En casi todos los episodios agudos y recurrentes de fiebre reumática, se puede demostrar una elevación del título de dos diluciones o más al menos para uno de los anticuerpos estreptocócicos específicos. Sin embargo, la elevación de los anticuerpos antiestreptocócicos no refleja por sí misma la actividad reumática, y su disminución es independiente de la evolución del episodio.

En la investigación habitual de los pacientes con sospecha de fiebre reumática aguda no se determinan los anticuerpos dirigidos contra los constituyentes celulares de los estreptococos del grupo A. Sin embargo, alguno de estos anticuerpos tienen interés en el terreno de la investigación, ya que reaccionan cruzadamente con antígenos de los tejidos humanos y otros desempeñan una función importante en la inmunidad antiestreptocócica (anticuerpo M).
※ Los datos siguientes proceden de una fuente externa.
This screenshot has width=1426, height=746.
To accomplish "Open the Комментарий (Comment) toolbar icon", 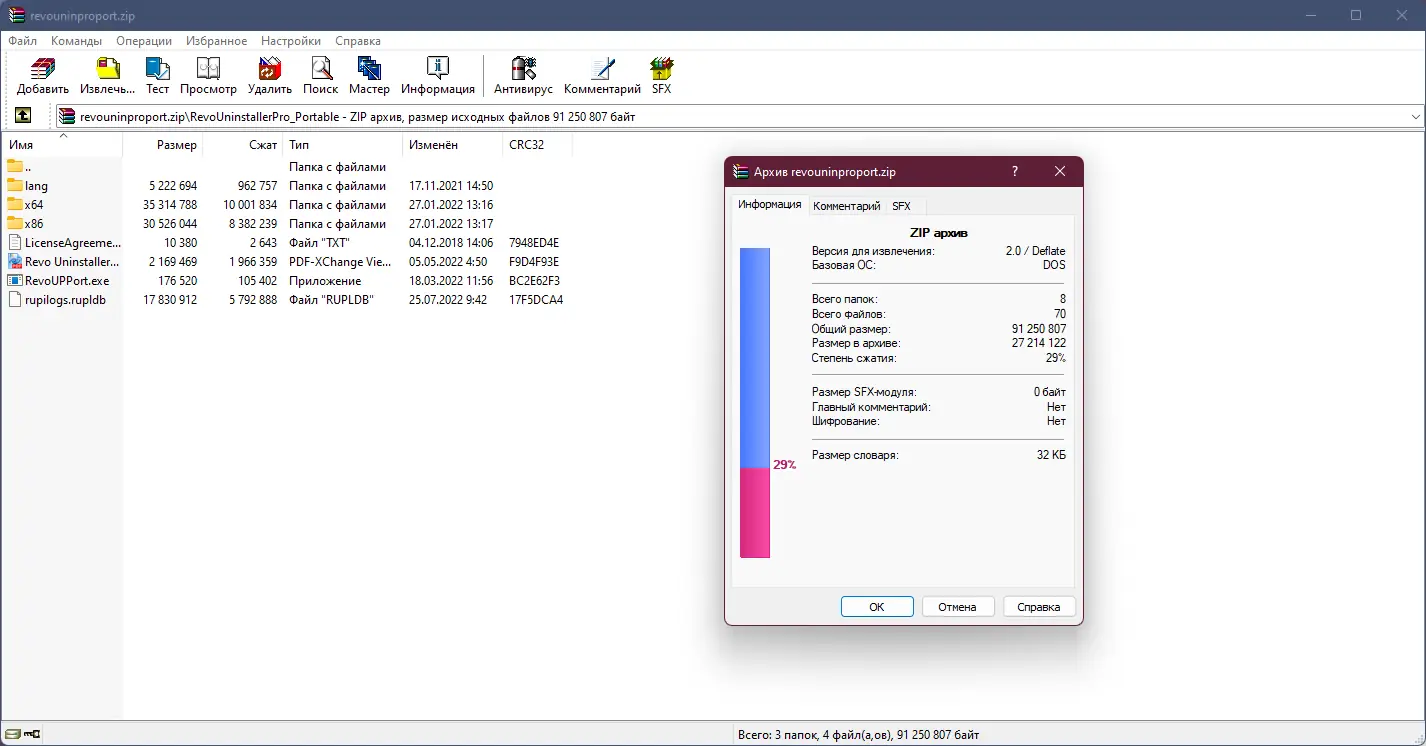I will coord(601,75).
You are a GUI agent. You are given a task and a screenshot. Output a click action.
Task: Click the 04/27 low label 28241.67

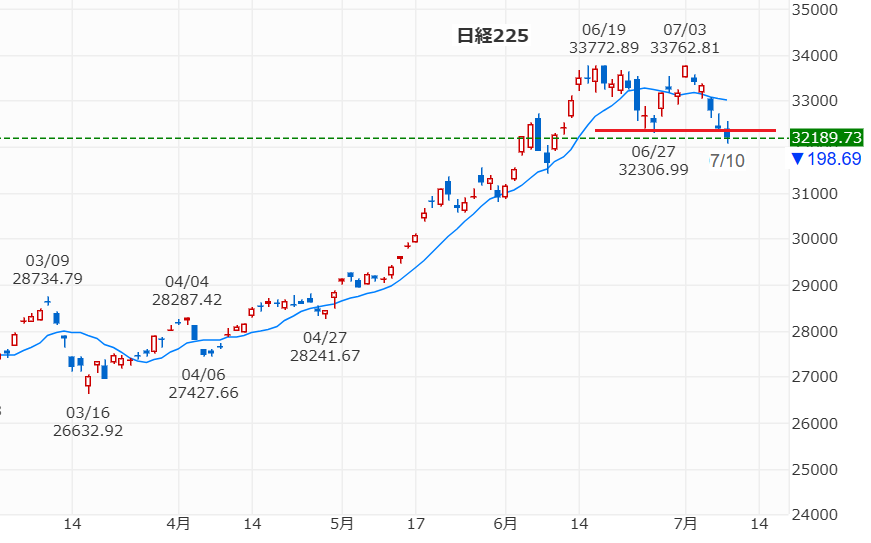pyautogui.click(x=325, y=346)
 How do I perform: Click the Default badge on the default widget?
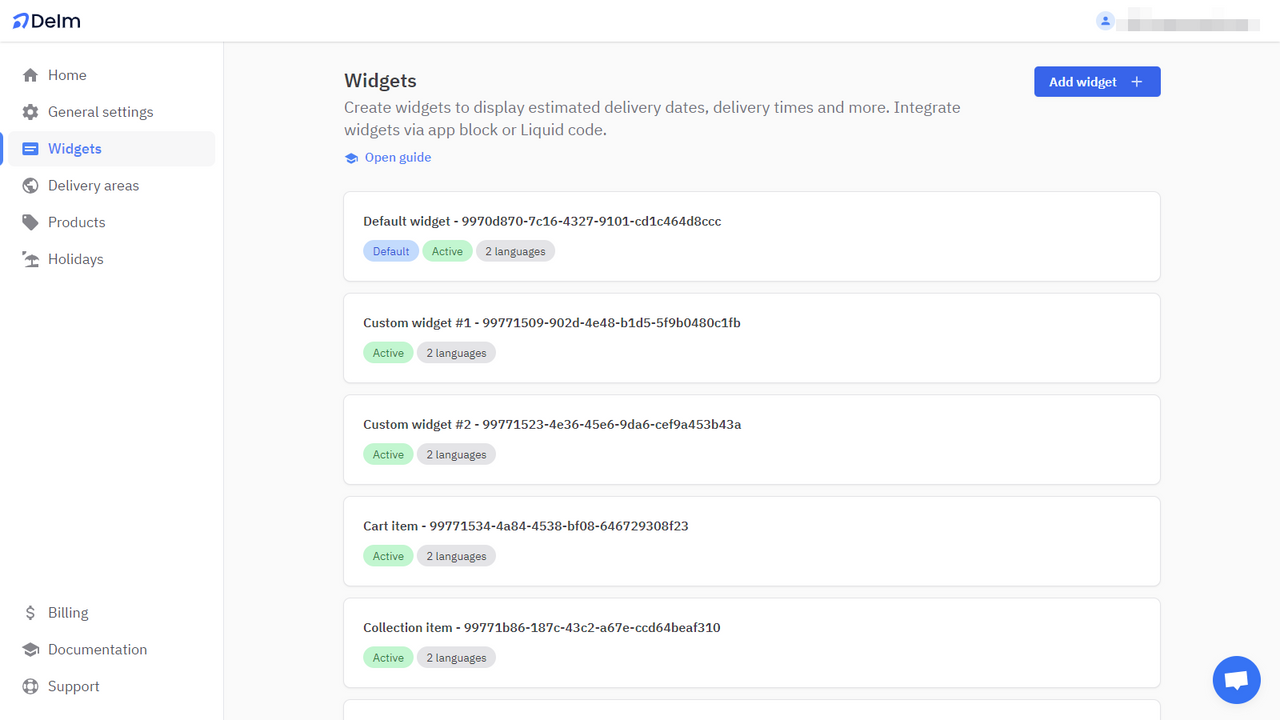tap(391, 251)
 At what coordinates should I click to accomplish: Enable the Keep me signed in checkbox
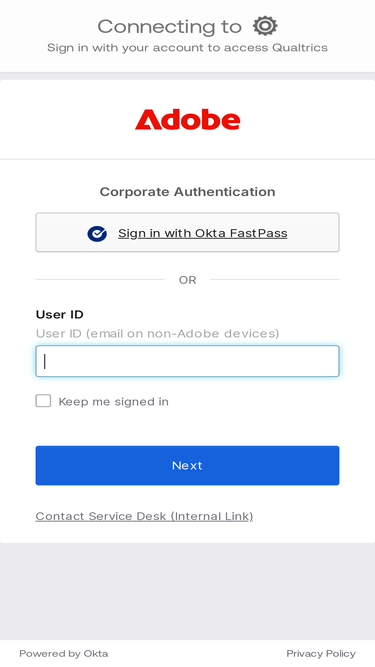pyautogui.click(x=43, y=401)
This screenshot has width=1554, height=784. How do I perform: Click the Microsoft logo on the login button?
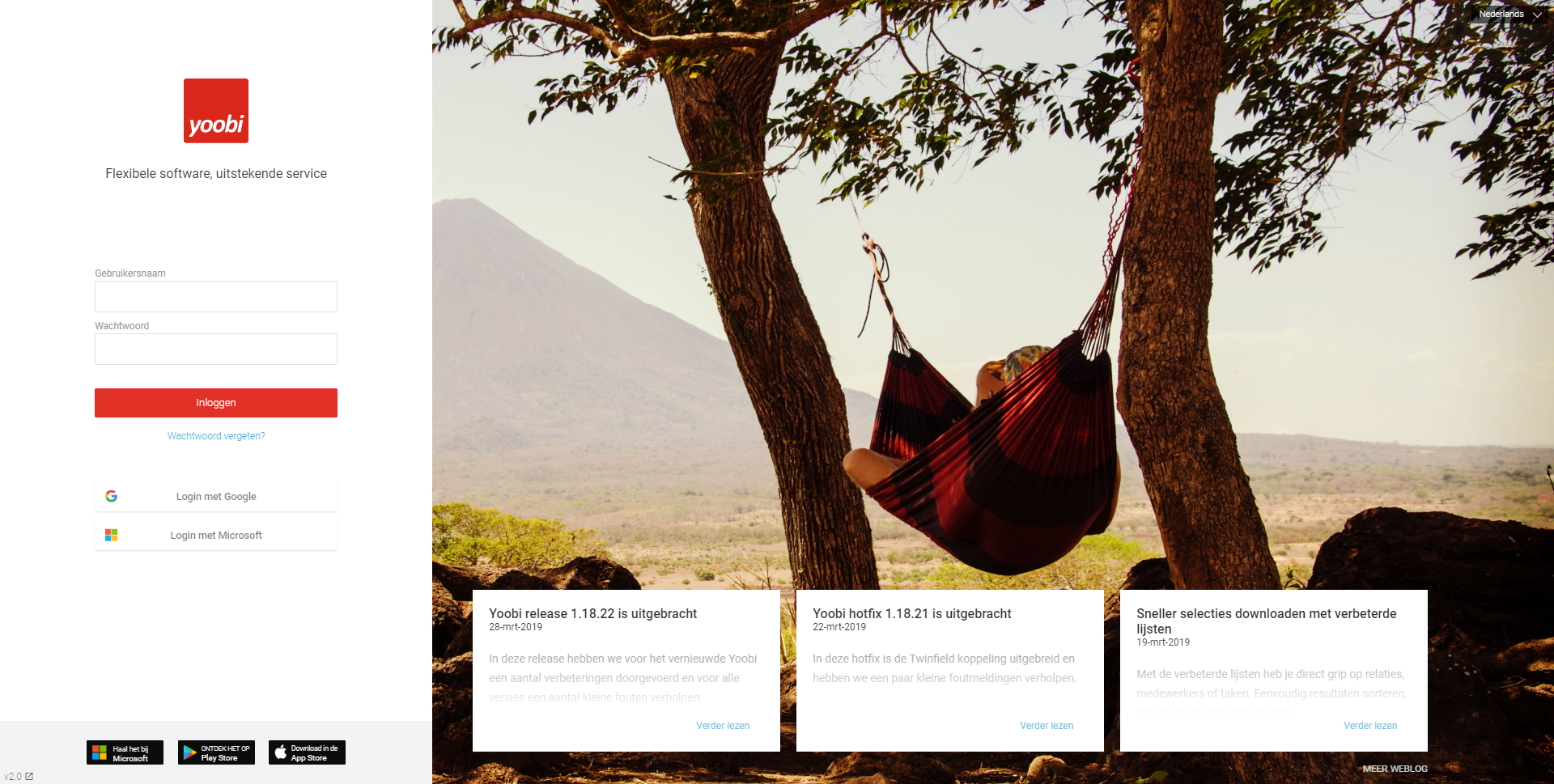112,535
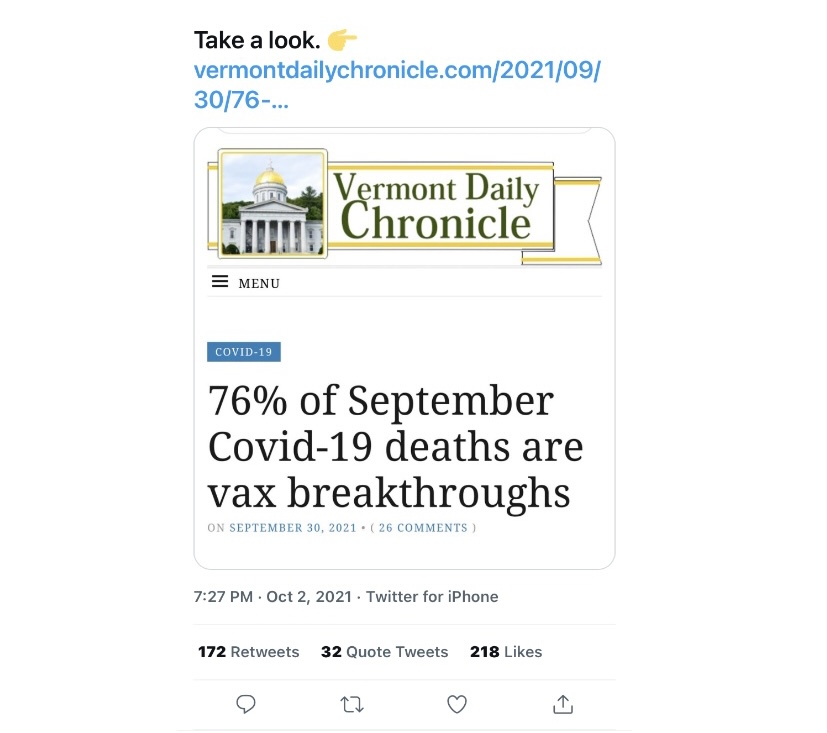
Task: Show the 218 Likes list
Action: (506, 652)
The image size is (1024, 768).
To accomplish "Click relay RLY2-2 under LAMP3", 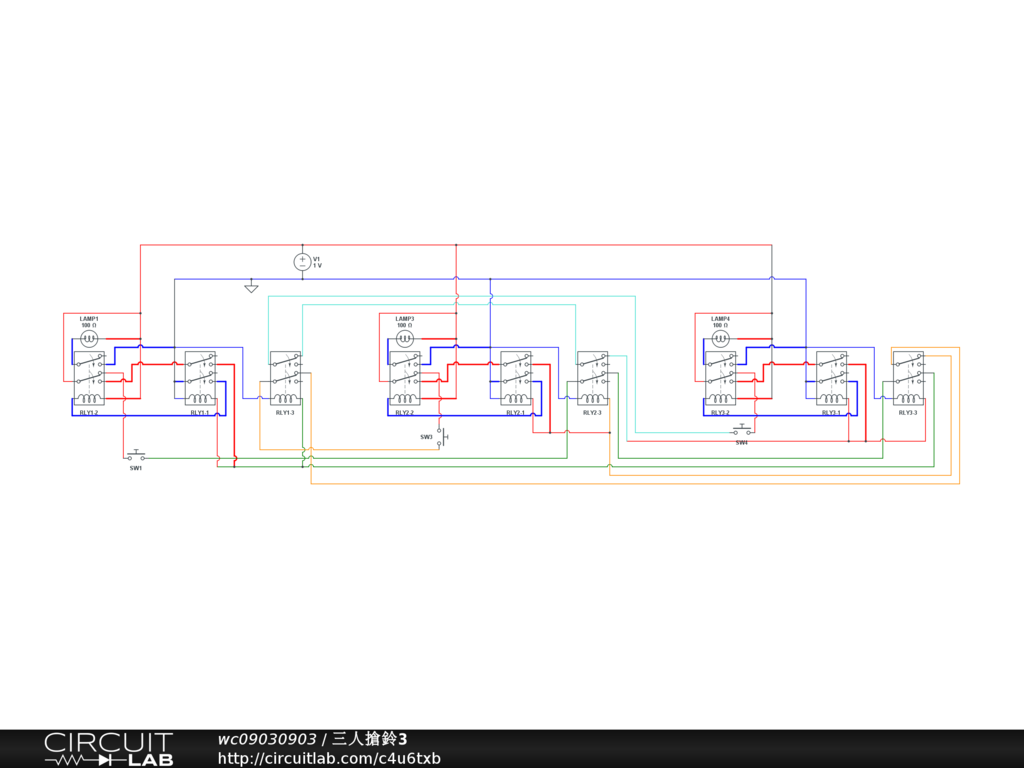I will coord(405,379).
Aislamiento de estreptococos del grupo A

Algunos pacientes continúan portando estreptococos del grupo A al comienzo de la fiebre reumática, si bien los microorganismos suelen ser escasos y difíciles de aislar en un único cultivo faríngeo. La administración de penicilina u otros antibióticos puede motivar también el que no se aíslen en dichos cultivos. Además un número importante de individuos normales, sobre todo niños, pueden albergar estreptococos del grupo A en sus vías respiratorias superiores. Por estas razones, los cultivos faríngeos son menos satisfactorios que los títulos de anticuerpos para la demostración de una infección estreptocócica reciente.

Imagen

Radiografía de tórax

Suele ser normal, pero a veces se ven signos de hipertensión venosa pulmonar con dilatación cardíaca o sin ella.

Ecocardiograma

Resulta útil en los pacientes con fiebre reumática aguda para diagnosticar derrames pericárdicos, dilatación de las cámaras cardíacas, o aleteo de la valva anterior de la válvula mitral en los casos de insuficiencia aórtica.

Otras exploraciones complementarias

ECG

No tiene un patrón característico en la fiebre reumática, y nunca se hará el diagnóstico de carditis reumática basándonos sólo en alteraciones electrocardiográficas. Suele ser normal en los períodos agudos de la fiebre reumática, aunque con frecuencia pone de manifiesto un bloqueo aurículoventricular de primer grado, lo que constituye un criterio menor de la enfermedad. En alrededor del 25 por ciento de los casos de fiebre reumática aguda se produce prolongación del intervalo P-R. Aunque no es específico de fiebre reumática ni indica afectación cardíaca grave. A menudo se establece un diagnóstico incorrecto de carditis cuando se asocia un soplo sistólico dudoso con prolongación del intervalo P-R y cambios inespecíficos de ST-T. A veces se observan alteraciones inespecíficas de la repolarización compatibles con miocarditis, como una elevación difusa del segmento ST, o inversiones de la onda T por afectación pericárdica. También pueden apreciarse en ocasiones signos electrocardiográficos de elevación aguda de la presión en la aurícula izquierda. Los pacientes con alteraciones electrocardiográficas sin otros signos de carditis se recuperan por completo sin secuelas de cardiopatía reumática.